__PROBLEMS TO SOLVE__
**1)** In the post on the integer function proof, how long after turning in the assignment did the friend figure out the critical part?
**2)** Translate this sentence from the post on the integer function proof into Spanish: "Whatever f(k) is, 2*f(k) has to be an even number."

__SUPPLIED TEXT__

(begin)

I have a friend who’s been taking mathematical logic. While talking over the past week’s work they mentioned a problem that had stumped them. But they’d figured it out — at least the critical part — about a half-hour after turning it in. And I had fun going over it. Since the assignment’s already turned in and I don’t even know which class it was, I’d like to share it with you.

So here’s the problem. Suppose you have a function f, with domain of the integers Z and rage of the integers Z. And also you know that f has the property that for any two integers ‘a’ and ‘b’, f(a + b) equals f(a) + f(b). And finally, suppose that for some odd number ‘c’, you know that f(c) is even. The challenge: prove that f is even for all the integers.

If you want to take a moment to think about that, please do.

So here’s my thinking about this.

First thing I want to do is show that f(1) is an even number. How? Well, if ‘c’ is an odd number, then ‘c’ has to equal ‘2*k + 1’ for some integer ‘k’. So f(c) = f(2*k + 1). And therefore f(c) = f(2*k) + f(1). And, since 2*k is equal to k + k, then f(2*k) has to equal f(k) + f(k). Therefore f(c) = 2*f(k) + f(1). Whatever f(k) is, 2*f(k) has to be an even number. And we’re given f(c) is even. Therefore f(1) has to be even.

Now I can prove that if ‘k’ is any positive integer, then f(k) has to be even. Why? Because ‘k’ is equal to 1 + 1 + 1 + … + 1. And so f(k) has to equal f(1) + f(1) + f(1) + … + f(1). That is, it’s k * f(1). And if f(1) is even then so is k * f(1). So that covers the positive integers.

How about zero? Can I show that f(0) is even? Oh, sure, easy. Start with ‘c’. ‘c’ equals ‘c + 0’. So f(c) = f(c) + f(0). The only way that’s going to be true is if f(0) is equal to zero, which is an even number.

By the way, here’s an alternate way of arguing this: 0 = 0 + 0. So f(0) = f(0) + f(0). And therefore f(0) = 2 * f(0) and that’s an even number. Incidentally also zero. Submit the proof you like.

What’s not covered yet? Negative integers. It’s hard not to figure, well, we know f(1) is even, we know f(a + b) if f(a) + f(b). Shouldn’t, like, f(-2) just be -2 * f(1)? Oh, it so *should*. I don’t feel like we have that already proven, though. So let me nail that down. I’m going to use what we know about f(k) for positive ‘k’, and the fact that f(0) is 0.

(end)

__COLLECTED MATERIAL__
(begin)

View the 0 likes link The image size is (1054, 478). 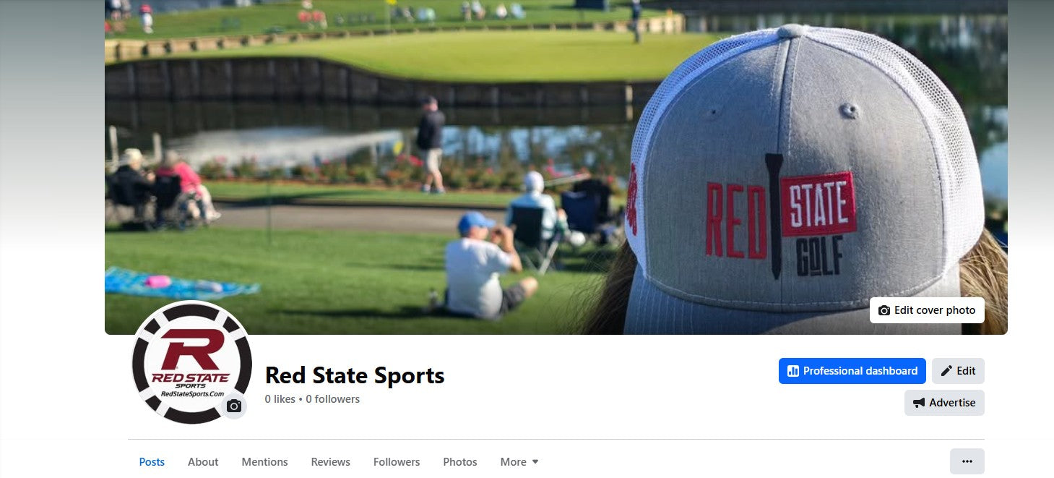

(end)

__RESPONSES PER TASK__
**1)** About a half-hour after turning it in.

**2)** Sea cual sea f(k), 2*f(k) tiene que ser un número par.